Hiring Anna Nicole Smith—then at the height of her Guess? jeans and Playboy fame—was a masterstroke of tabloid marketing. Smith had zero action training. Her line delivery is famously stilted. But she had presence . Co-starring Richard Roundtree (Shaft himself) as a grizzled detective added a layer of baffling credibility.
For decades, this film has lived a strange double life. On one hand, it’s dismissed as a B-movie trainwreck. On the other, it’s celebrated as a camp masterpiece. Recently, a surge of interest has emerged around the search term —a string that points to a shadowy corner of the internet where the film’s legendary, hard-to-find "Unrated" cut may finally exist. Skyscraper -1996- www.DDRMovies.actor UNRATED H...

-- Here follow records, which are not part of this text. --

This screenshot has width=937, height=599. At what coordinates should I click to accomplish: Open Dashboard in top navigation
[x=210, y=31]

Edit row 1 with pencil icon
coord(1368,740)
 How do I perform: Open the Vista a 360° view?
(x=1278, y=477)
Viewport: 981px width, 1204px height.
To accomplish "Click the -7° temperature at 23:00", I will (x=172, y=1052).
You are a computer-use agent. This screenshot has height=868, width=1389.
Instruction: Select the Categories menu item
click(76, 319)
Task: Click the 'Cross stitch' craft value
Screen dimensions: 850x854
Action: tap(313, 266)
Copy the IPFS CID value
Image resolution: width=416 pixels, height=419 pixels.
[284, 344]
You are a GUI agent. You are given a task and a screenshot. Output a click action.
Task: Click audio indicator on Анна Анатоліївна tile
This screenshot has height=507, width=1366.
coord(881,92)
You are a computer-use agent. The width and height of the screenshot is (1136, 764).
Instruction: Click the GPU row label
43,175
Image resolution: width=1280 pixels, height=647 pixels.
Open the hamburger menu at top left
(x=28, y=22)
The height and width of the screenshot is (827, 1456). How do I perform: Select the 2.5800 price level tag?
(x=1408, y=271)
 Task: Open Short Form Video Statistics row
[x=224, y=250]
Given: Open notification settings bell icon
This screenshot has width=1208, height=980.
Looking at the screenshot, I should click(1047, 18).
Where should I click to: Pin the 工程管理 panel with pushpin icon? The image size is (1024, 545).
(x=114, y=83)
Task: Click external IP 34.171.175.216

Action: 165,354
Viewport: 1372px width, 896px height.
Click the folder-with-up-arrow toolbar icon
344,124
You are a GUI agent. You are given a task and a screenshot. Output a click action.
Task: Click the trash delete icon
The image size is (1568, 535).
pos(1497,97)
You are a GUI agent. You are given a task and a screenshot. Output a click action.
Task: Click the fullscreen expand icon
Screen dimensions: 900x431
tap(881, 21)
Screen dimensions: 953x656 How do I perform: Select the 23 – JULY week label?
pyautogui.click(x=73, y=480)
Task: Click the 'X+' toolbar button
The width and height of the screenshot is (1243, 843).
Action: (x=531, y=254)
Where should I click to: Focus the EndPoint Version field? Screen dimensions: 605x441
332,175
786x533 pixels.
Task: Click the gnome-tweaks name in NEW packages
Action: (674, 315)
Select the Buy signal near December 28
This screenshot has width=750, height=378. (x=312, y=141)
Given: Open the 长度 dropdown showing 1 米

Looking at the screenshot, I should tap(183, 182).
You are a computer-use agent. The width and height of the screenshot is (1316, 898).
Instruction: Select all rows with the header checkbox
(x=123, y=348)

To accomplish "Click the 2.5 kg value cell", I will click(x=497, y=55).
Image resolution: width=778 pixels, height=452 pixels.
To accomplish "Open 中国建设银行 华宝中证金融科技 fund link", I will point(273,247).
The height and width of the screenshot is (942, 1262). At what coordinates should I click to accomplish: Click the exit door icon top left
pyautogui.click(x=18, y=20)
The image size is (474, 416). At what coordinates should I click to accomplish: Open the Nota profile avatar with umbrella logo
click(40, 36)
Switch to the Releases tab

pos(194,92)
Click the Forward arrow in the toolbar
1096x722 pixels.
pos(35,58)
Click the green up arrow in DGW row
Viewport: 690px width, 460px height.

The film premiered directly on VHS in the US via WarnerVision Films. It was rated R for violence, language, and some nudity (though Smith’s scenes were relatively tame compared to her modeling work). The runtime of the theatrical/R-rated cut was approximately 91 minutes. Part 2: What is an "UNRATED" Cut? The Hunt for Missing Footage The keyword "UNRATED H..." suggests the holy grail for cult film collectors: a version of Skyscraper that contains material deemed too intense or exploitative for the R-rating. Hiring Anna Nicole Smith—then at the height of her Guess
Sites like these operate in a legal gray area. They argue they are preserving cultural artifacts that the copyright holders have abandoned. For fans of Skyscraper (1996) , has become legendary because of a specific upload: a file titled Skyscraper_1996_UNRATED_H_Proper_Webrip.mp4 . Her line delivery is famously stilted
Let’s descend into the steel-and-concrete jungle of this 1996 oddity. To understand the mystique, we must go back to 1996. Fresh off the success of To the Limit (1995) and The Demolitionist , producer/director Raymond Martino (often working under the banner of action factories like PM Entertainment) saw an opportunity. Die Hard was nearly a decade old, but the "single location" action film was still a reliable rental.
In the pantheon of mid-90s direct-to-video action cinema, few films stand as tall—and as gloriously bizarre—as . Long before Dwayne Johnson scaled the "Tallest Building in the World" in 2018, another icon took on a high-rise terrorist threat: the one and only Anna Nicole Smith.